Some Of Us Are In A Hurry

You understand that this kid has made waiting an art form. And you cannot fail to note that the conclusive point somewhere in the future - the dental appointment, the dinner, the place that man just has to be - is in fact nowhere at all.

IKEA. The haven of primary colours. Where life is compact, affordable, empowering in the sense that you can do it yourself without having to measure and cut. Simply follow the arrows, throw a Dime Bar cake to the back of your mouth and pop things in your trolley, things you would never have dreamed of popping in your trolley, the squirrel, bear and rabbit figurines in RÖRD decoration for example, which, come to think of it, would look gorgeous in front of that picture of James Dean.

But one thing you don't do is wait.

In the kitchen section, the lady says it'll be just ten minutes. You want to caress the Swedish pine upon which she swivels. Ten minutes tick into 60. Just as well you brought a book. It's about a 9 year-old foster kid who misses his mum and you wonder whether you should have grabbed something more upbeat. An Elle or an existential novel written by Paolo Coehlo.

So you flick through the IKEA catalogue. You fan yourself with it, check your phone for natural disasters and war. After two hours you think of first degree murder. Wilful and premediated. The grating, pounding, liquidising, or chopping up with a Vorda fillet knife of the victim in yellow and blue.

By the time Sylvie accompanies you to table 8 to order your new Ikea kitchen, you have dissected all visible shop workers and pickled their body parts in Korken jars. Because it's been three hours, Sylvie is not human anymore. She is a clicker of pens who has made you marinate in impatience and she certainly does not deserve a smile. Your peripheral vision shrinks to the size of a nut.

Her computer tells her how long you've been prisoner of the kitchen department and she offers a little empathy.

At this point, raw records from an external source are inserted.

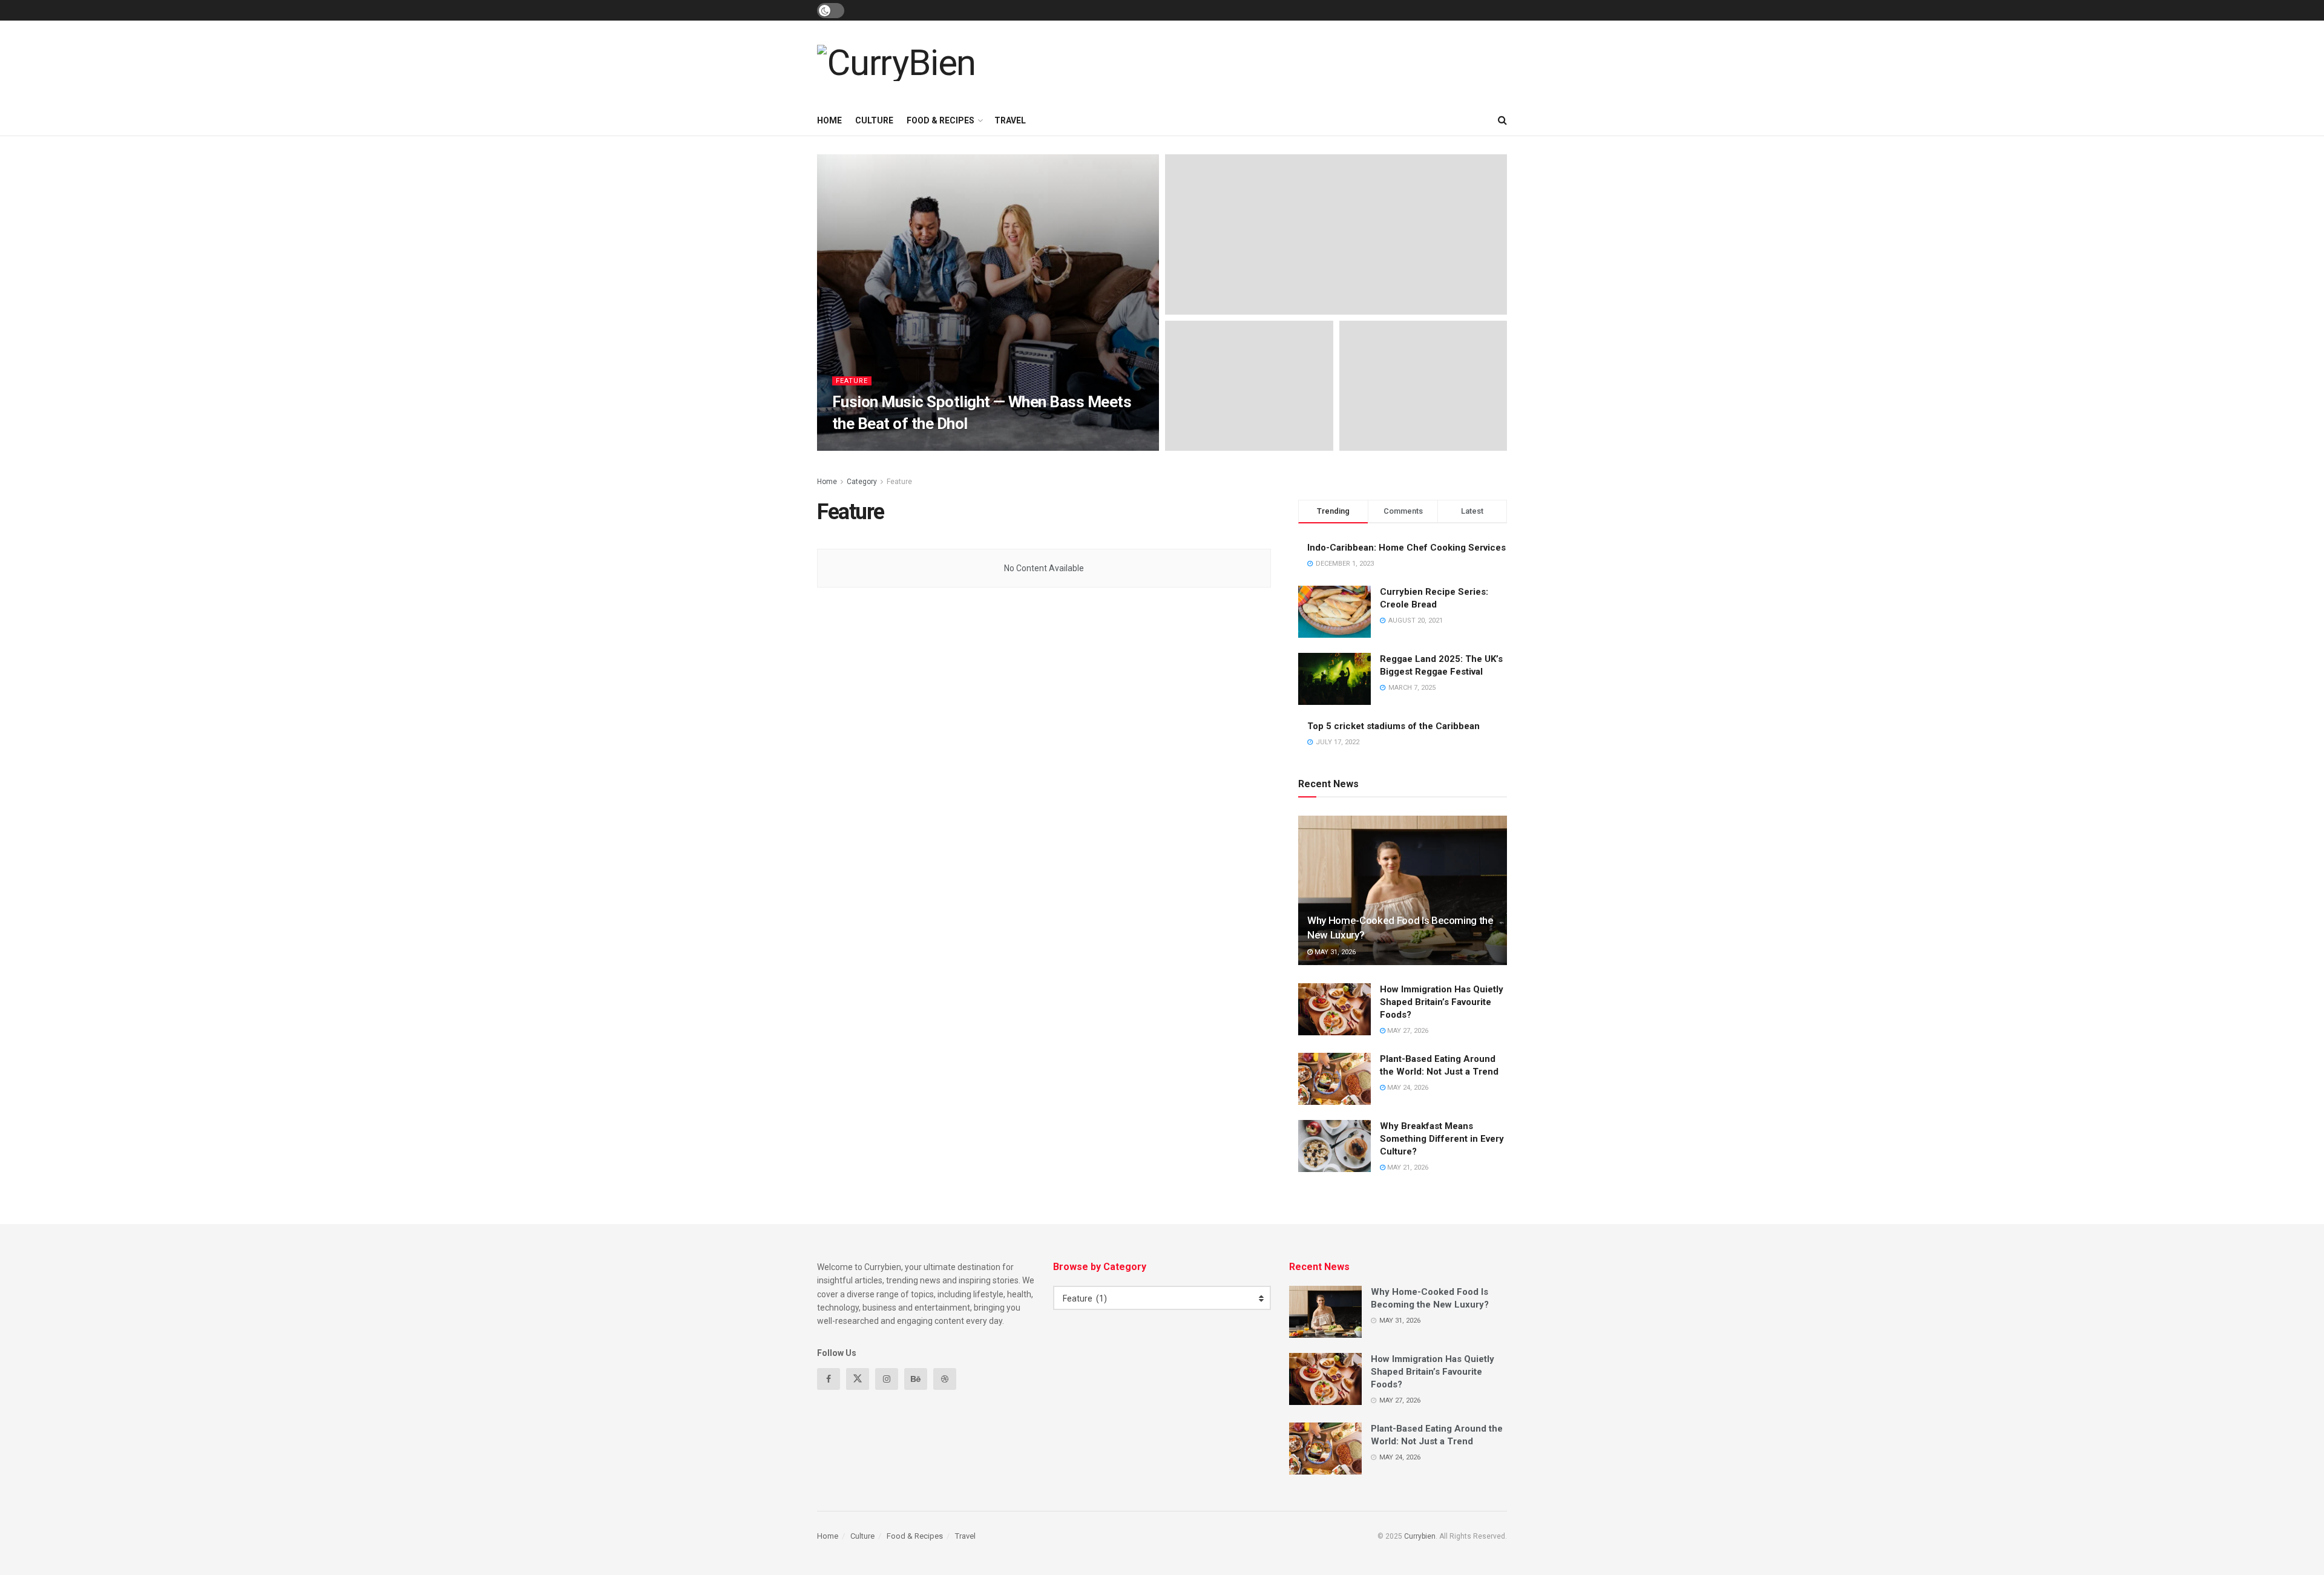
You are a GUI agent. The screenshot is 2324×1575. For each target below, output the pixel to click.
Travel (1010, 120)
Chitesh (857, 447)
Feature (852, 381)
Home (829, 120)
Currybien (1420, 1536)
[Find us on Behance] (915, 1379)
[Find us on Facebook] (828, 1379)
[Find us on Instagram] (886, 1379)
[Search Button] (1502, 120)
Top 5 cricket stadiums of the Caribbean (1393, 726)
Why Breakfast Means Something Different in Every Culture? (1442, 1139)
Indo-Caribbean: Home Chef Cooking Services (1406, 547)
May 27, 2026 (1406, 1031)
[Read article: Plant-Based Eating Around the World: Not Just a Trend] (1334, 1079)
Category (862, 481)
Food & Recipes (940, 120)
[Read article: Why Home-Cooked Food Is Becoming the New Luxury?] (1402, 890)
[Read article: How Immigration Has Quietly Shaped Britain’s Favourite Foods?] (1334, 1009)
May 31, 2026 (1334, 952)
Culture (874, 120)
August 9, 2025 (910, 447)
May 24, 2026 (1406, 1088)
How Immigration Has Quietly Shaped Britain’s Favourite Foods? (1441, 1002)
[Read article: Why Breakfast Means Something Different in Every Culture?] (1334, 1146)
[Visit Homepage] (896, 63)
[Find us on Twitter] (857, 1379)
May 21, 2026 (1406, 1167)
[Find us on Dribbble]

Even if you flinch at every click of her mouse, you end up softening a little.

Inside the queue, people shove cardboard box coffins onto conveyor belts and you start wondering how you're going to finish all the things you wanted to do today before it gets dark and you have to prepare supper and wash the kids and read a story about child astronauts who find their way home.

You then see a boy with Down syndrome two customers ahead of you. He has teenage fluff on his face, a few pimples, and he's playing with his mother's hair. You stare.

His fingers run through the mousey-brown like a comb, he tips up his palm and examines the strands as if they were the most beautiful thing in the world. He gathers her hair into a paintbrush and with it strokes his face. He then drops it and races towards a packet of Munsbit snacks at the counter, 'the small things that make a big difference' and pokes them with his index, creating a crater. He runs over to some younger kids, waves. They don't wave back but he doesn't care because it's their turn to beep now, and with every beep he jumps. Lampshade. Beep. Curtain rails. Beep. Salad bowl. Beep.

By the time you get to the check-out, you feel you have all the time in the world. The gentleman scans your order, beeps your vouchers and you hand him your credit card. You notice how lovely his forearms are. "Paiement refusé" the card machine says.

There's a man, two customers behind you, shifting weight from one foot to the other. He's giving his Ikea trolley bar a California massage.

"Some of us are in a hurry", he says, tapping his watch as confirmation.

"Is it really necessary?" you say to him, knowing that you're going to have to come back tomorrow with a cheque book to pay again, but that surprisingly it doesn't really matter.

He huffs and consults his mobile phone. He has somewhere to get to.

10 minutes ago, you were this man. The one with tunnel vision and frustration steaming out of all orifices. The speedy boarder, the traffic light beeper, the one who tuts at the post office because old age takes so fucking long. The one who thinks he is entitled to the right-away, to unlimited access, to having things on a plate because everyone, don't you know, is working for him. And he is essentially better.

You look at the boy in the distance, using the trolley as a skateboard out the sliding doors. For him, every single thing thumps and rings with life. All that counts is what's happening now, as if he's yelling to the universe - "what's the point in having all this stuff around us if we never ever look at it, silly people?"

You understand that this kid has made waiting an art form. And you cannot fail to note that the conclusive point somewhere in the future - the dental appointment, the dinner, the place that man just has to be - is in fact nowhere at all.